Rezeptive Sprachfähigkeiten zu Schulbeginn und deren Einfluss auf die Lesekompetenz am Ende des ersten und vierten Schuljahres
Eine empirische Longitudinalstudie bei Kindern mit Deutsch als Erst- und Zweitsprache
DOI:
https://doi.org/10.21248/dideu.728Keywords:
receptive language skills, reading competence, children with German as first and second languageAbstract
This empirical study investigates the level of linguistic development that children with different language acquisition biographies (N = 212) have reached in receptive skill areas in German (verb meaning, w-questions, negation) at the beginning of school and the influence of these levels on reading skills (reading comprehension at word, sentence, and text levels; reading speed) at the end of the first and fourth grade. The diagnostic tools used were the assessment procedures LiSe-DaZ (Schulz/Tracy 2011), ELFE II (Lenhard et al. 2018), and WLLP-R (Schneider et al. 2011). The statistical analysis was conducted using IBM SPSS Statistics and included descriptive statistics as well as correlation analyses.

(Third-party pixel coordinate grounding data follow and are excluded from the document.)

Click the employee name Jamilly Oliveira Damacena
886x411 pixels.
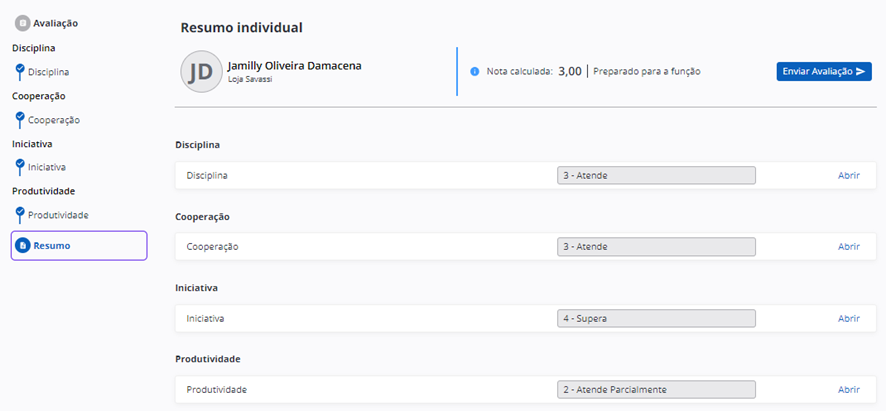pos(295,65)
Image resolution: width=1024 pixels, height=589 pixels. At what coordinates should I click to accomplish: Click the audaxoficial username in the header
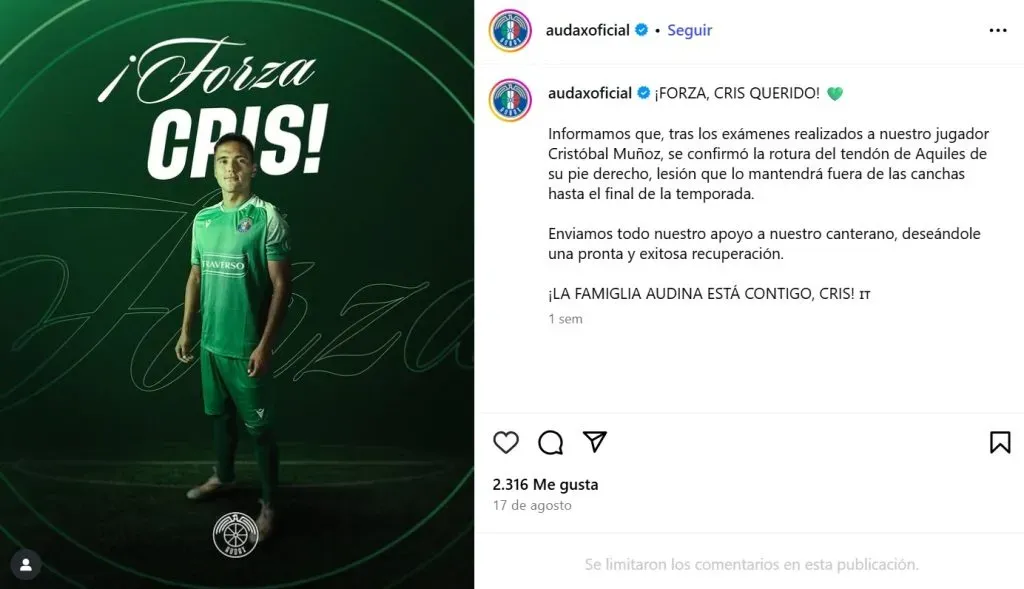click(588, 30)
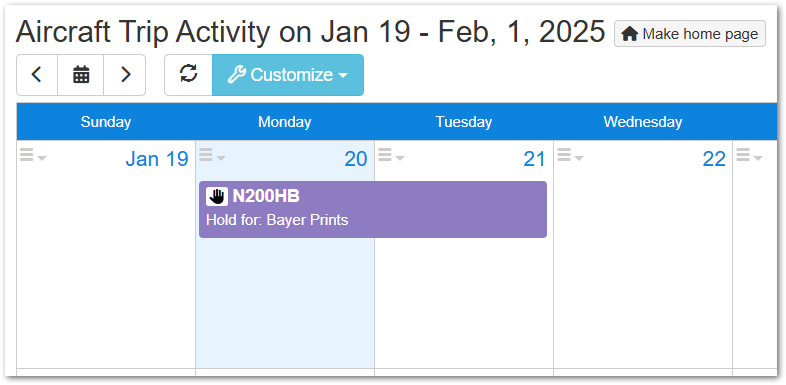This screenshot has height=385, width=786.
Task: Go to previous period with left arrow
Action: 37,75

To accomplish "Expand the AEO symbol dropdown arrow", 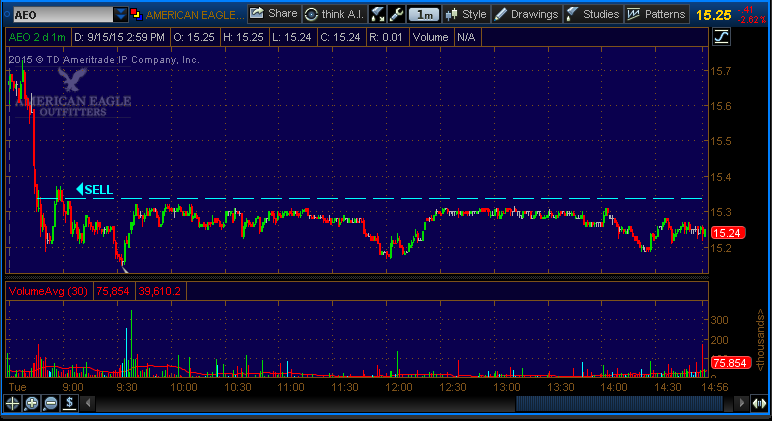I will coord(120,14).
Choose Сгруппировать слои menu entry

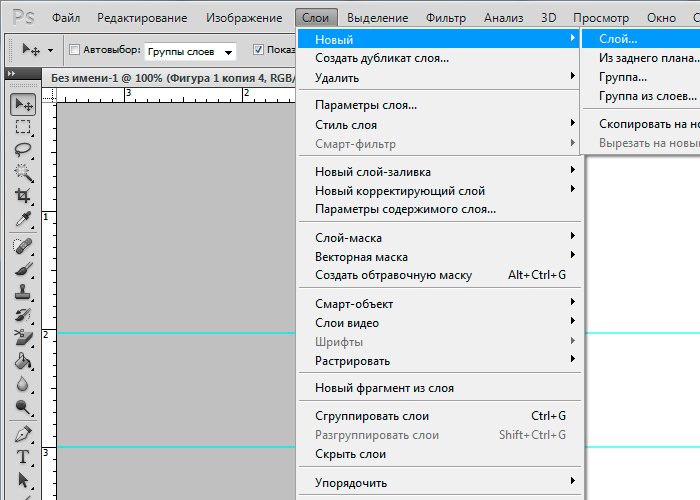(372, 416)
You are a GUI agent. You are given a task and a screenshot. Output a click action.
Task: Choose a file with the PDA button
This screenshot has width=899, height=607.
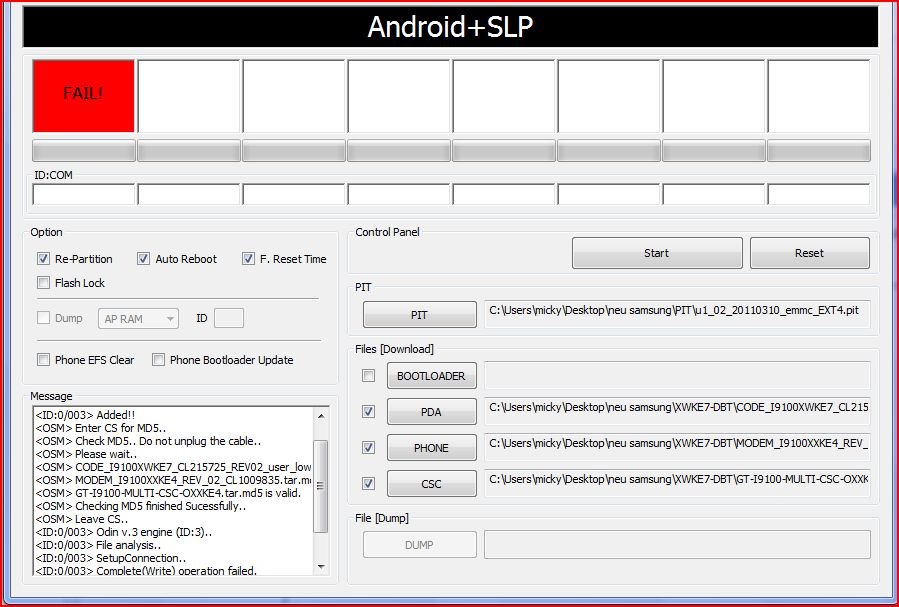click(431, 412)
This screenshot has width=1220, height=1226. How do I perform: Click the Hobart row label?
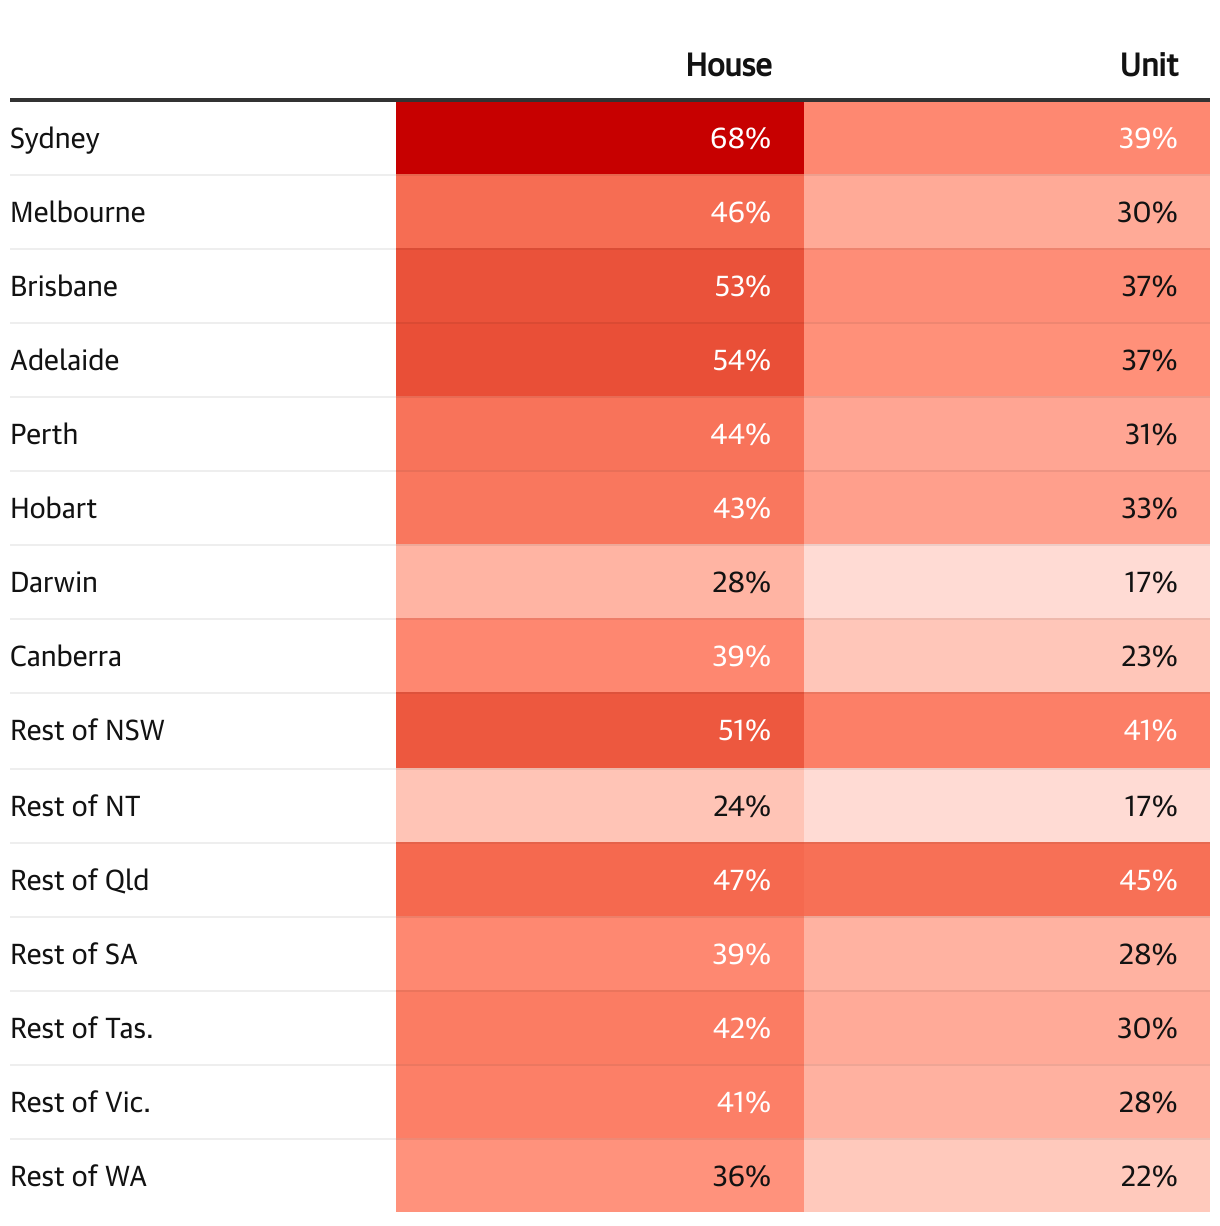click(x=54, y=508)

The data analysis focuses on the question of whether differences between children with German as their first and second language can be mapped. It was found that second language learners enter first-grade instruction with different starting conditions, and the relationships between receptive spoken language skills and later reading abilities are weighted differently than in children who learn German language from birth.